TM: We had done our homework, for sure, and had many discussions with all parties involved to smooth the process. Making sure the game ran on all types of Wi-Fi networks was a tough one to fix. Initially, we had issues with lag in multiplayer, but although we can’t share how, we did find solutions to these bandwidth issues. Gameplay-wise, the hybrid nature of Switch was not a problem - we barely noticed the differences between switching modes.

Amiibo support was an unexpected surprise; was this your idea, or did Nintendo suggest it?

TM: At the beginning of every Switch project, our design team considers how to include all potential features of the console, such as amiibo support, from a technical perspective. Then, we share our solutions with our partners. I am not sure if this had any impact on their decision, but FromSoftware and Bandai Namco later decided to include an amiibo feature in the Switch version.

LC: Even some of my friends who don’t own a Switch yet told me they want to buy this amiibo!

You're becoming experts when it comes to porting games to Switch, with LA Noire being your other notable work. Could we see more high-profile ports from you in the future? Dark Souls 2, perhaps?

LC: For obvious reasons, we cannot say what exactly we're working on, but we will definitely have some exciting high-profile Switch games coming out very soon. By porting Dark Souls we have proven that we can take on any Switch project, so we are confident we will get more projects in the future. As you might have seen in the last few weeks, we’ve also worked on Ubisoft’s Starlink: Battle for Atlas, which has received critical acclaim.

Do you guys have any original projects in development right now?
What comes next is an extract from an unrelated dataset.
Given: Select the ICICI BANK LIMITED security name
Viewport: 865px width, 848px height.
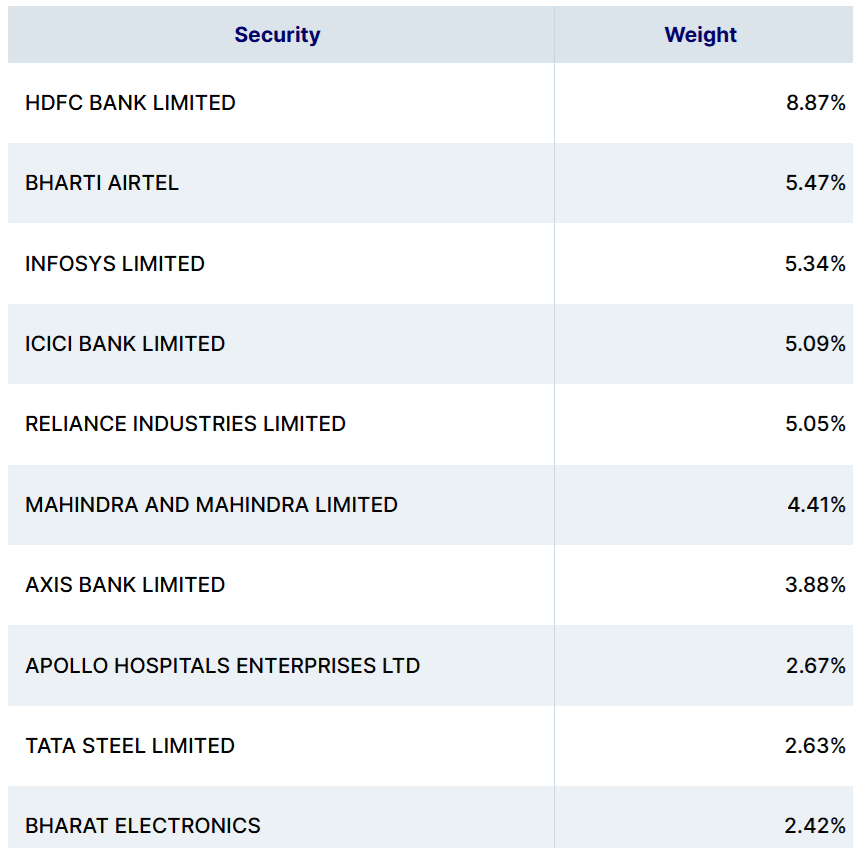Looking at the screenshot, I should click(125, 344).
LC: Apart from ports and remasters, we are also focusing on co-development, where we develop a game in parallel with brand owner's team - sometimes we're responsible for a SKU or a certain feature (such as multiplayer), other times we are designing and producing levels and gameplay. We have been working on a mobile battle-royale prototype, that we’re testing in partnership with mobile games publishers.

Shadow of the Tomb Raider, with Eidos Montreal – was a great example of where we built whole levels and we have projects in the works where we are pretty much building the whole game for clients – but more on that next time!


We'd like to thank Lukas and Tang for their time. Dark Souls: Remastered is available now on Switch.